Strategic investments in rainfed and irrigated agriculture are urgently needed to produce more 'crop per drop' in countries suffering from hunger and malnutrition, Mr Harcharik said in a keynote speech delivered on behalf of FAO Director-General Dr Jacques Diouf at the FAO/Netherlands International Conference on Water for Food and Ecosystems in The Hague.
According to FAO's latest estimates, around 852 million people worldwide were suffering from chronic hunger and undernourishment in 2000-2002.
More than 30 ministers and around 500 delegates from 140 countries are attending the meeting in The Hague (31/1-04/2/2005).
"Water, food and ecosystems are three aspects of our global wellbeing that are so tightly bound that they have become critical for livelihoods, sustainable development and for political stability," Mr Harcharik said. "These aspects deserve more attention than we currently devote to their description and understanding."
Investments in raising water productivity for staple foods or high value market crops should not irreparably degrade precious water resources and related ecosystems, he said.
Investments should also take unique and complex ecosystems into account, which are crucial for biodiversity, fisheries, tourism, agriculture, livestock and forest products.
Investments in agriculture need to be directed to "higher, value-added diversification that is well adapted to local resource limits," Mr Harcharik said.
"In Africa, for instance, more emphasis needs to be given to diversifying strategies towards rainfed mixed crop and farming systems and water harvesting, alongside irrigated agriculture. In Asia, the strong tradition of landscape moulding and hydraulic control can be diversified with improved aquaculture and biodiversity," he said.

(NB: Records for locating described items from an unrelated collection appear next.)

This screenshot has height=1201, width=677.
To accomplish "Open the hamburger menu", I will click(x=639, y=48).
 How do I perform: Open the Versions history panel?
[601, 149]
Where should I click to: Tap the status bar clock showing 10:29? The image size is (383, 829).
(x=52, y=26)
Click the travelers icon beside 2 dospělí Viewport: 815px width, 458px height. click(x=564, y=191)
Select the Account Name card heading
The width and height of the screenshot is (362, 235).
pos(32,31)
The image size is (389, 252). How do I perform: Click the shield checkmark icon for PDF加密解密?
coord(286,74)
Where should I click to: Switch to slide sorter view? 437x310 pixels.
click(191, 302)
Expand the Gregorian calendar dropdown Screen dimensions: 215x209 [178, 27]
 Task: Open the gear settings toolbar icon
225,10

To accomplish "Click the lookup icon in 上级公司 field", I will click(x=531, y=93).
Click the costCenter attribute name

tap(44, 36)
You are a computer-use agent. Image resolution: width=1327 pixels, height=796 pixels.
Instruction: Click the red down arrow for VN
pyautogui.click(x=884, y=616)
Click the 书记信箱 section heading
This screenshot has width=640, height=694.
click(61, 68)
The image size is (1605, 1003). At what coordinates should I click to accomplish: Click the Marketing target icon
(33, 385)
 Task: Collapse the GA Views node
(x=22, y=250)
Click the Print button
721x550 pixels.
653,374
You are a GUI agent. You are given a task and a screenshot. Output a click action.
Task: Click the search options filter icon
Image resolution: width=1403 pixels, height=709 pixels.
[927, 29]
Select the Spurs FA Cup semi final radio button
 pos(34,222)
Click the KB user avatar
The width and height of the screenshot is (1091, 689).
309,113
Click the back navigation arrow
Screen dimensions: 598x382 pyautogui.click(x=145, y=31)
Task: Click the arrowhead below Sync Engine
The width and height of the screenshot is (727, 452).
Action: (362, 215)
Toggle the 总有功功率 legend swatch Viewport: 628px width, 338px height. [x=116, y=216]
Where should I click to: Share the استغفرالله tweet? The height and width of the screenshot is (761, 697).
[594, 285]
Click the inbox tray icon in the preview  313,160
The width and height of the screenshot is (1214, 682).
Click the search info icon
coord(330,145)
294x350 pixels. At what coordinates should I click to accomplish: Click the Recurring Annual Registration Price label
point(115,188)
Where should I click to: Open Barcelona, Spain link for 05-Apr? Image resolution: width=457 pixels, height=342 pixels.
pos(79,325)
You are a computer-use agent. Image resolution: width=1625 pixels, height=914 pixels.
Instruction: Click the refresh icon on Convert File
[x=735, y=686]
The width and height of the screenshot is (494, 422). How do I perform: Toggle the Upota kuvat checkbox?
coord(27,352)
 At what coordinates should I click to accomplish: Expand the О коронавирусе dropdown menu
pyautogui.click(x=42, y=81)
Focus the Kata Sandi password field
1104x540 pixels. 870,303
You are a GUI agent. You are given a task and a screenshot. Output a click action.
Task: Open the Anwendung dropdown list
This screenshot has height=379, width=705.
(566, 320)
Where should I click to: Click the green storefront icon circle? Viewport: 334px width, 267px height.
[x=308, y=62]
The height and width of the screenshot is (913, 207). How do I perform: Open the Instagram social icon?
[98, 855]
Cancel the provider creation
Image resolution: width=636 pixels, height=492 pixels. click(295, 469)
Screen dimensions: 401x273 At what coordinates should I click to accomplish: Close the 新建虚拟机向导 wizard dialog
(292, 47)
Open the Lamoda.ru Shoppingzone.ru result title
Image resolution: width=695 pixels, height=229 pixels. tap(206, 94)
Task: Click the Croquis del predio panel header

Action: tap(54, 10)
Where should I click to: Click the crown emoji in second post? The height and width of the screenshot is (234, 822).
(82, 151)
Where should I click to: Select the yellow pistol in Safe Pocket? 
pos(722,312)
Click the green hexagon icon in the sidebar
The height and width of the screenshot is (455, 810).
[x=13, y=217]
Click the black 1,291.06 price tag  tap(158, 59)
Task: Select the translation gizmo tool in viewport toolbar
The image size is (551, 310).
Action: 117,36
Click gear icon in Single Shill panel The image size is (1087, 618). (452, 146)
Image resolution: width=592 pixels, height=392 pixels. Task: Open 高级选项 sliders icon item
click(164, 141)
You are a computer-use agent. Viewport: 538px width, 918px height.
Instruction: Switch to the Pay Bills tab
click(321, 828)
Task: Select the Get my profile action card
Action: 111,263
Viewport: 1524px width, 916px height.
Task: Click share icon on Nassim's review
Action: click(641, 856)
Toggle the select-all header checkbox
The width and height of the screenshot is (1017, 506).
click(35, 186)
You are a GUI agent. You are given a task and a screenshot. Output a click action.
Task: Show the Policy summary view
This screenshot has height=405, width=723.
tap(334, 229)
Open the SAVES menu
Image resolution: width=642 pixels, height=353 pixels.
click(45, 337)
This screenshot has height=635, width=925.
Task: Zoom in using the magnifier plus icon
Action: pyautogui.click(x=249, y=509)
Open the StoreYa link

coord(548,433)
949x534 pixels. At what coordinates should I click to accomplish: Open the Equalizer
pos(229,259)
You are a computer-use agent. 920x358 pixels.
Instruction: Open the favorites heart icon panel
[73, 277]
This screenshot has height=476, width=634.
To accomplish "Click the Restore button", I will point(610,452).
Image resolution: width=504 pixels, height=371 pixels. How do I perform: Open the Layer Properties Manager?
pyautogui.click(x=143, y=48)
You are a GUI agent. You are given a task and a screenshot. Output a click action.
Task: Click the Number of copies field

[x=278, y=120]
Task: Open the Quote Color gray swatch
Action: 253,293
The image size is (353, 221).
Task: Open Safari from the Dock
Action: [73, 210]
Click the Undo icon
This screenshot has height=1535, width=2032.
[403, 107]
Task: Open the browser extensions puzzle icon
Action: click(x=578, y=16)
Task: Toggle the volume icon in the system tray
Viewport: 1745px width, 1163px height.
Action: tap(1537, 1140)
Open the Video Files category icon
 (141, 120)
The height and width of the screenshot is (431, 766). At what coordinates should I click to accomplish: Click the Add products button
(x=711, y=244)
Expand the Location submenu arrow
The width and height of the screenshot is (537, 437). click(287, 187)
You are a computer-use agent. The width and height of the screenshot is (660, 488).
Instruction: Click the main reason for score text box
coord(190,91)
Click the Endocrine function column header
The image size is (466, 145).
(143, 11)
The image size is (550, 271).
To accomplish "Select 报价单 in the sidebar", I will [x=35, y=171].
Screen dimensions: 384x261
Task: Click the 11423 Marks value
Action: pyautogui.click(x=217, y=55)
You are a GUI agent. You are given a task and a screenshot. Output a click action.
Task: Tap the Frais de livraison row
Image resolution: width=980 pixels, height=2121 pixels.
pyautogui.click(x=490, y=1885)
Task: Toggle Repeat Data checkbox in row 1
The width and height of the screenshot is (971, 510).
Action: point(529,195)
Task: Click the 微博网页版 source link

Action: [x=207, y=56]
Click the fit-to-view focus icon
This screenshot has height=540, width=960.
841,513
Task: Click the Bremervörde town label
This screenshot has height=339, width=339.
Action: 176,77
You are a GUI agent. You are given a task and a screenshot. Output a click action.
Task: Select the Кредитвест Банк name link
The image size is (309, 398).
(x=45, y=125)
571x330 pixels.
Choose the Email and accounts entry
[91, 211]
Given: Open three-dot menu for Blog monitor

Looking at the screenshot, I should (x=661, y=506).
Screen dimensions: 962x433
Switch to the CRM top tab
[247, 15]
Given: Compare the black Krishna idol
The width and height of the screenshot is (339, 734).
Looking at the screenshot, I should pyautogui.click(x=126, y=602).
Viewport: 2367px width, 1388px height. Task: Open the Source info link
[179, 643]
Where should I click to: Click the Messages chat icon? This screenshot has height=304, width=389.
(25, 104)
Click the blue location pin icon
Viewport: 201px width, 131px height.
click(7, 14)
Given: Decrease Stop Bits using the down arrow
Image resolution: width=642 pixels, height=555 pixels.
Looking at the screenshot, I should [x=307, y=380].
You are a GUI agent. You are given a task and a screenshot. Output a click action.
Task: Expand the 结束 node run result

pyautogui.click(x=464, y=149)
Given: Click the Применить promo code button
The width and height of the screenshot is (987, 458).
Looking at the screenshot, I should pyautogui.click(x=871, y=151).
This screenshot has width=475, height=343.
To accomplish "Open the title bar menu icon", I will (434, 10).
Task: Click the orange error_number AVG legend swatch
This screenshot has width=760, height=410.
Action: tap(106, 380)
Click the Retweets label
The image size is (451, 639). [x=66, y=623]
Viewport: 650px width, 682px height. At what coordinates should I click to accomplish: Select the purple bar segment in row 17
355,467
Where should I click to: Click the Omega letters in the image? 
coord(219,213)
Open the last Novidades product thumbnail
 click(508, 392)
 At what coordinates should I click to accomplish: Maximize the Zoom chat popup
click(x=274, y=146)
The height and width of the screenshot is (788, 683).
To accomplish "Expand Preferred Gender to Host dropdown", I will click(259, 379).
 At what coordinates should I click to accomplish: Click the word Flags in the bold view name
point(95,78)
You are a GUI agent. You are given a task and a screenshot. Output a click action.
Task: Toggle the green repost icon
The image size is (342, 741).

More emphasis should be given to combining ecosystems management with livelihoods sustained directly from products and services provided by these ecosystems. Mr Harcharik called for strategic and sustainable water for food and ecosystem development plans to achieve a balance between natural ecosystems and agricultural production functions in river basins.
"It is important that the status and inherent productivity of natural ecosystems is conserved, that they are allowed to breathe as much as possible, bearing in mind the inevitable pressures on land and water resulting from population and income growth," Mr Harcharik said.
Agriculture and natural ecosystems are by far the biggest consumers of the earth's freshwater and the competition between the two sectors for often scarce water resources is increasing.
"Reconciling these competing claims on our natural resource heritage and achieving a balance between natural ecosystem and agricultural production within our river basins will be critical," Mr Harcharik added.